[start Given text]
The reward finally came this summer, with a recall to the national team and three opportunities to impress against the Springboks. He took those chances well, including playing a pivotal role in the third Test victory at Newlands.

Danny Cipriani and Lawrence Dallagio

No move to France for Mr Cipriani, he was off to the west country to take on the challenge of leading Johan Ackermann’s Gloucester up the table and, in the process, hopefully put down continued markers for his selection for the Rugby World Cup next year.

Unfortunately, it seems the Institute is not the redeemer of troubled souls that we thought it was, merely a band-aid for a broken leg.

On Thursday morning, Cipriani was found guilty of assault and resisting arrest, following an incident in a Jersey nightclub in the early hours of Wednesday morning. He was fined £2000 and also ordered to pay £250 compensation to the police officer involved, whilst charges of assault on a police officer, larceny and being disorderly on licensed premises were dropped.

Danny Cipriani kicks for the posts

Every one of us has done things under the haze of alcohol that we regret and perhaps this was the last throes of the petulance of youth, but it could not have come at a worse time for Cipriani.

Having worked so hard for the last six years to put that chequered past behind him and fight his way back into the England team, to jeopardise it all, just weeks after achieving his goal, is frustrating beyond measure.

For years, his rugby has warranted the recall conversation and his supporters have screamed for it, until blue in the face. It had seemed like Eddie Jones simply wasn’t a fan, Cipriani was one more of those players whose faces just don’t seem to fit and that a departure for France was imminent, where he could enjoy the twilight years of his career in the sun, topping up his post-rugby pension and pushing for further silverware.
[end Given text]
[start Materials provided]
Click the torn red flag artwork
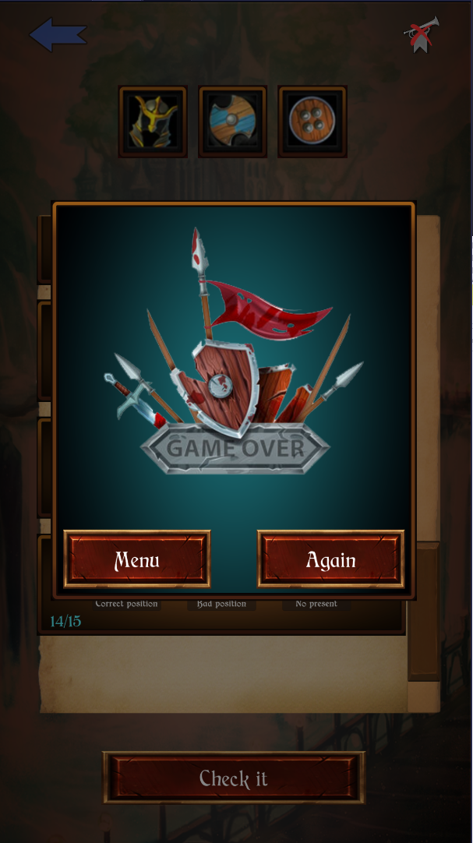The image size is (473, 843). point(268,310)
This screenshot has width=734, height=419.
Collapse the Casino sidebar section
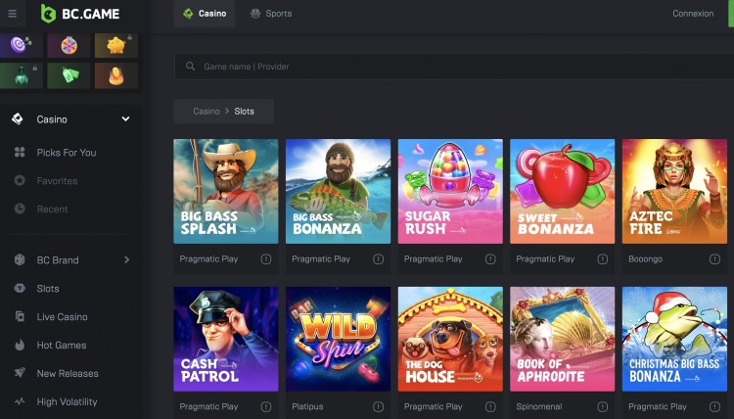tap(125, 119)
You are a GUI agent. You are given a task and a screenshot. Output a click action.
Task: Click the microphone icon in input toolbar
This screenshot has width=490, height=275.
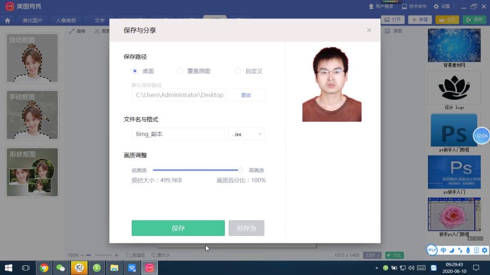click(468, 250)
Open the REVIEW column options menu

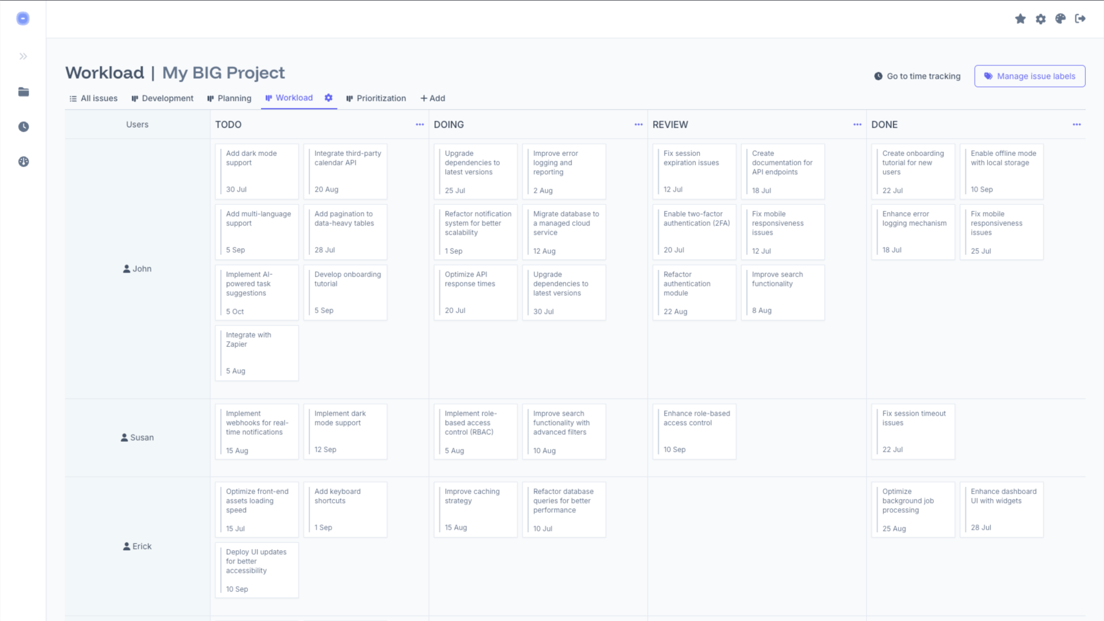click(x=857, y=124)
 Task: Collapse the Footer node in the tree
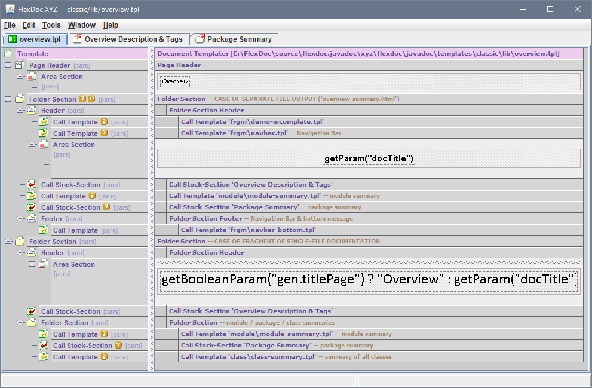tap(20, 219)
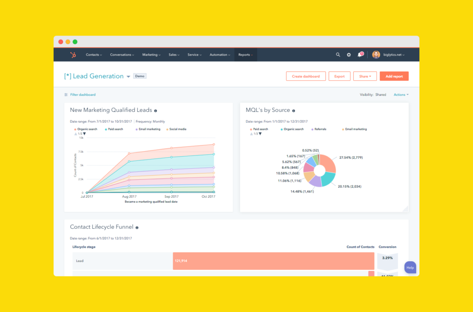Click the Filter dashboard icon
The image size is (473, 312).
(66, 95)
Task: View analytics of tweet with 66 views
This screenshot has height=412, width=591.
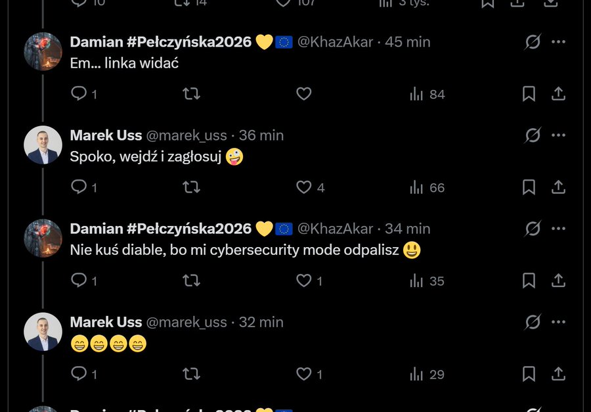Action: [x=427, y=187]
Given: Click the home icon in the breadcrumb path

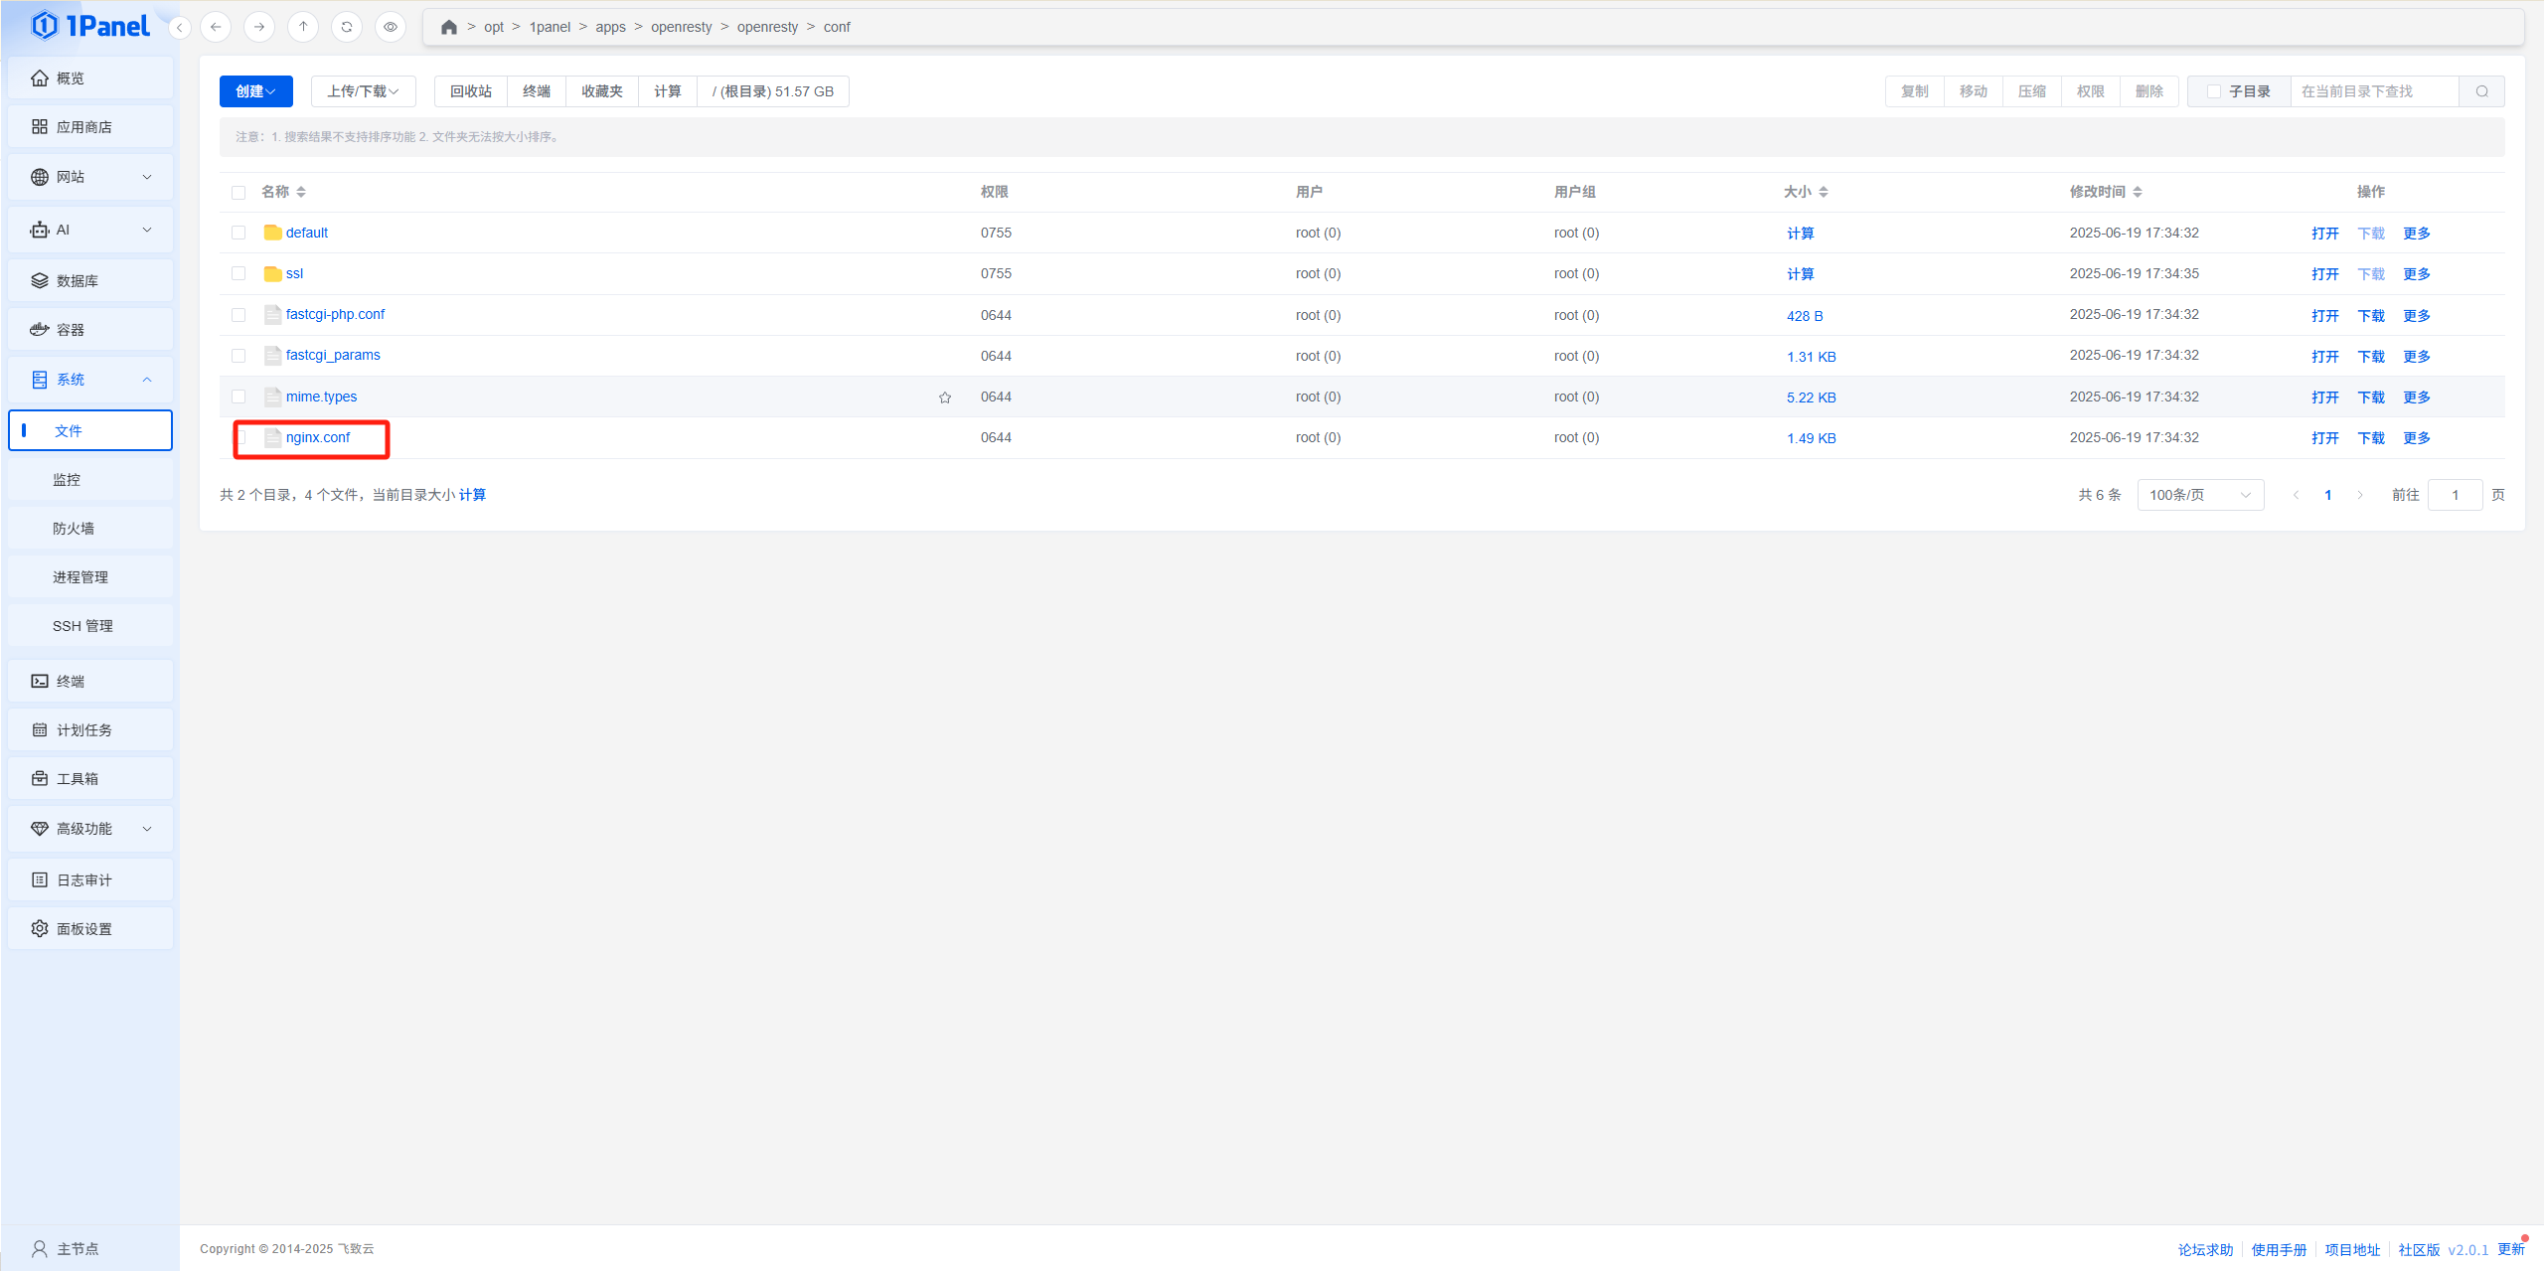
[end Materials provided]
Written instruction A: From the listing, give the lines starting at the one that contains "This screenshot has width=734, height=419." and ending at the one that contains "click(x=857, y=124)" as a JSON list of strings, one string per line, with blank lines and pictures left out.
Written instruction B: Take the piece on Danny Cipriani's England recall and Jersey nightclub conviction further from where it stops.

Written answer A:
[
  "This screenshot has width=734, height=419.",
  "Collapse the Casino sidebar section",
  "tap(125, 119)",
  "You are a GUI agent. You are given a task and a screenshot. Output a click action.",
  "Task: Click the microphone icon in input toolbar",
  "This screenshot has width=490, height=275.",
  "click(468, 250)",
  "Open the REVIEW column options menu",
  "click(x=857, y=124)"
]

Written answer B:
Maybe we have all read the Jones situation wrong and that, in fact, the Australian has always been a fan of Cipriani and that his non-selection was purely due to Jones’ fondness for the George Ford and Owen Farrell axis. Perhaps, Cipriani’s recall this summer was not a frustrated Jones giving into public pressure and the serene majesty of the fly-half’s play with ball in hand, but a true welcoming into the fold, having seen in recent years the perseverance and determination of the man, not just the rugby player.

Let us hope that is the case and that Cipriani hasn’t thrown away his shot at the Rugby World Cup on one drunken night, but if it isn’t and Jones’ newly-found admiration for Cipriani is as thin as his patience seemingly was for him before the summer, then it is the excuse Jones needed to revert to type and select his combination of Ford and Farrell.

We have seen that combination work and we have seen that combination fail. There is no denying that Cipriani brought a new energy to the group this summer and the early signs of chemistry with Farrell were promising.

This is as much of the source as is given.